PROBLEM REQUIREMENTS: Each line of the data below from the one holding "Task: Expand the" to the one holding "Given: Collapse the", inclusive, is to be reproduced exactly; no other line belongs in the answer.

--- ENTRIES SHOWN Enclosed Below ---

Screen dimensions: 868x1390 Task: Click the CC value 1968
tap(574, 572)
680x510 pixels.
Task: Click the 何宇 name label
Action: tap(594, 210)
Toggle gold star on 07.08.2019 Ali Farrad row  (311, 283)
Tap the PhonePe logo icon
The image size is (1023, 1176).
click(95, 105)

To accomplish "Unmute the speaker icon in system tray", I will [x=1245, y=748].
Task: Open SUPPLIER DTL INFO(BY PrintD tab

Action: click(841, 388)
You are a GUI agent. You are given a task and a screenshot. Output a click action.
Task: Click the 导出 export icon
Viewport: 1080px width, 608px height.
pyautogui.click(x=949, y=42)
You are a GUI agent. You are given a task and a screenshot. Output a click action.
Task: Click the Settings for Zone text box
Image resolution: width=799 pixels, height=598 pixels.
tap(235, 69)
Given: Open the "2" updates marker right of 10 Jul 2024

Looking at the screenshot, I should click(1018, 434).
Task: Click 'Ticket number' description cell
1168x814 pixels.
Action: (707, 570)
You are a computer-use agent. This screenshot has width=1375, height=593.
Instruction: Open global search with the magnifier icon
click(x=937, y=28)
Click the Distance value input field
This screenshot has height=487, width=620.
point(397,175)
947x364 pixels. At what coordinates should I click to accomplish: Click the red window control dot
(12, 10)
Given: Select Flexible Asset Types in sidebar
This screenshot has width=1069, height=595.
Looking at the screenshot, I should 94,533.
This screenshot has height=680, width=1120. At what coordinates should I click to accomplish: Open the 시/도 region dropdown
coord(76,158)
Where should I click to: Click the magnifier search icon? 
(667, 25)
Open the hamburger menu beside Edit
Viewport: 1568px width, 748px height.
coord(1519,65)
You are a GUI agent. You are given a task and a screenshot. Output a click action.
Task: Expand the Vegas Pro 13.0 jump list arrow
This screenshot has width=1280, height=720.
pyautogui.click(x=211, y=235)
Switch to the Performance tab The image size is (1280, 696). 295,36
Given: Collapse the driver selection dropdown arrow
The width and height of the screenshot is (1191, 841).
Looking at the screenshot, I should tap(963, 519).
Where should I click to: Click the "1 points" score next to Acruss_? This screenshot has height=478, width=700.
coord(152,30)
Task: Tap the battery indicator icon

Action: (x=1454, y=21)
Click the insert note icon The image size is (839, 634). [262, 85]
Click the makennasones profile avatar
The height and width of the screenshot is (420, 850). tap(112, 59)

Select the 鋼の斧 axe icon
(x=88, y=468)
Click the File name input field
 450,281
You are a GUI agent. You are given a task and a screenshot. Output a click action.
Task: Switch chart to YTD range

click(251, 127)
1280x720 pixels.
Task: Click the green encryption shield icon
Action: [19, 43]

--- End of Enclosed ENTRIES SHOWN ---

THE ANSWER:
Task: Expand the Vegas Pro 13.0 jump list arrow
This screenshot has width=1280, height=720.
pyautogui.click(x=211, y=235)
Switch to the Performance tab The image size is (1280, 696). 295,36
Given: Collapse the driver selection dropdown arrow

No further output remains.